Die Löwin Elsa

Reisen ist unsere Passion. Im Laufe der Jahrzehnte haben wir Länder aller Erdteile und Weltmeere bereist. Vom Australischen Christmas Island über Ecuador und die Galapagos Inseln, zu den Buckelwalen der Silverbanks vor der Küste der Dominikanischen Republik, bis hin zu den Ländern Süd-und Ostafrikas.

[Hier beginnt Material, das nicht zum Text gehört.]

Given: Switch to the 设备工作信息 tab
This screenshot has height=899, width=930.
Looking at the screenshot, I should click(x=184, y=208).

Oft gelang es mir im Nachhinein Reiseberichte in Zeitungen oder Magazinen zu platzieren, um so einen kleinen Beitrag zum Reisebudget beizusteuern. Einmal aber reiste ich mit Auftrag. Für einen großen deutschen Reiseveranstalter sollte ich in Kenia den Spuren der Joy Adamson folgen...

Joy Adamson, Tierschützerin und Umweltaktivistin der ersten Stunde. Ihr Buch und der Film „Born Free“ waren mir vertraut. Den oskarprämierten Titelsong trällerte ich schon im Kindergarten.

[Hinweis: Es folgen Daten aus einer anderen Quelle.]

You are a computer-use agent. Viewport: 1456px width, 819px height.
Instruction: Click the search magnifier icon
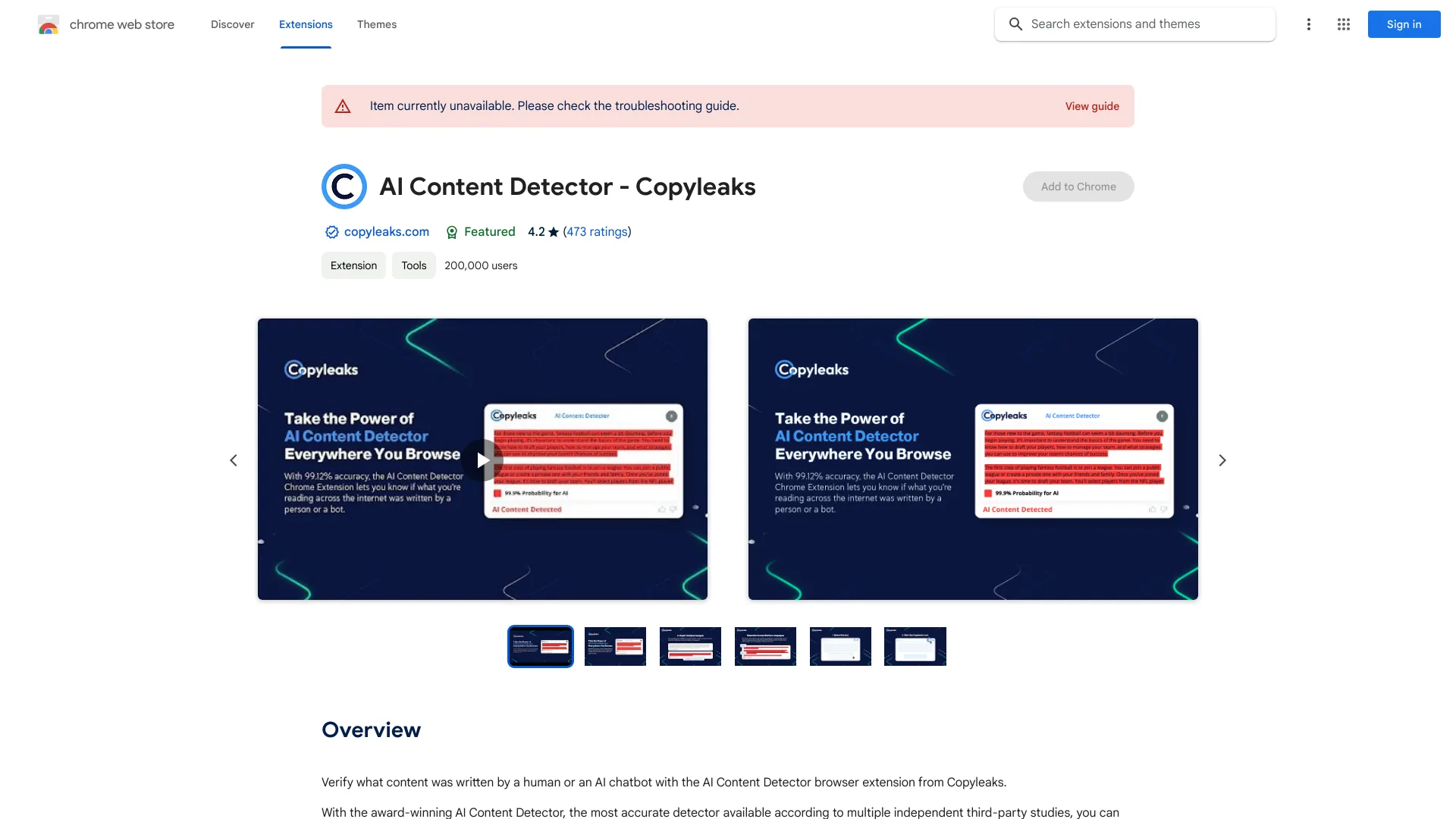pyautogui.click(x=1015, y=24)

Am 20. Jänner 1910 als Friederike Viktoria Gessner im mährischen Toppau geboren, wuchs sie bei ihrer Großmutter in Wien auf. Vielseitig begabt studierte sie Musik, Malerei und Medizin. 1937 ging sie mit ihrem jüdischen Mann ins Exil nach Kenia. Vom ersten Moment an war sie von Afrika fasziniert. In dritter Ehe mit dem britischen Wildhüter George Adamson verheiratet, teilte sie seine Liebe zu Tieren und Natur. Joy war charismatisch und durchsetzungsstark. Anders hätte sie das raue Leben im Dschungel nicht meistern können. Sie zeichnete und schrieb über das reiche Erbe Ostafrikas und wurde zur Vermittlerin zwischen den Kulturen. Meine Reise ließ mich in ihre Welt eintauchen.

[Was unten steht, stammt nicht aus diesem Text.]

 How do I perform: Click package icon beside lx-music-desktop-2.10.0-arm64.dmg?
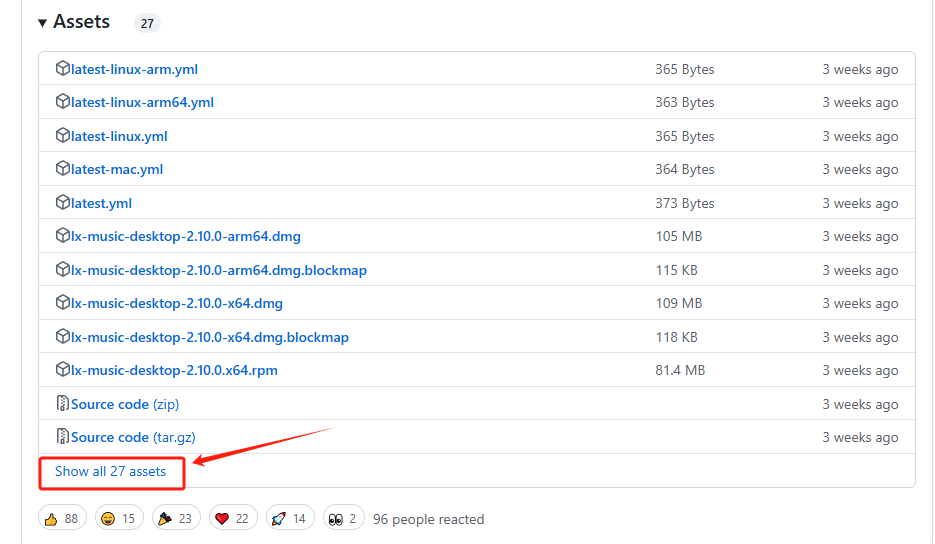click(x=63, y=236)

Erstaunlich sanft landet die kleine Cessna auf der staubigen Piste des Mughwango Airstrip im Meru Nationalpark. Paul erwartet mich am Ende der Gangway. Eine Abfertigungshalle gibt es hier mitten in der kenianischen Savanne nicht. „Where are you from?“ fragt Paul, während er meinen Rucksack auf die Ladefläche seines offenen Geländewagens hievt. „Austria“ antworte ich und schiebe vorbeugend ein „Not Australia“ nach. Wäre nicht nötig gewesen, denn Paul nickt wissend und strahlt: „Just like Joy!“ Der Jeep holpert durch weites Buschland, am Wegrand grasen Zebras und Gnus. Stolz erzählt Paul, dass der Meru Nationalpark mit seinen 13 Flüssen eines der artenreichsten Naturreservate Ostafrikas ist, und dass der Dank dafür nicht zuletzt Joy, der Österreicherin, gebührt. Elsas Kopje, die einzige Ökosafarilodge im Meru, wurde 1999 erbaut, ohne dass dafür auch nur ein Baum gefällt wurde. Die malerischen Chalets liegen auf den Mughango Hills, auf historischem Boden. Hier, „wo sich Fuchs und Hase Gute Nacht sagen“, wie Joy in ihren Memoiren schreibt, wilderten sie und ihr Mann George 1958 die Löwin Elsa aus. An Joy Adamsons Schreibmaschine zu sitzen, ihre Briefe zu lesen, Blumen auf ihr Grab zu legen war für mich tief berührend.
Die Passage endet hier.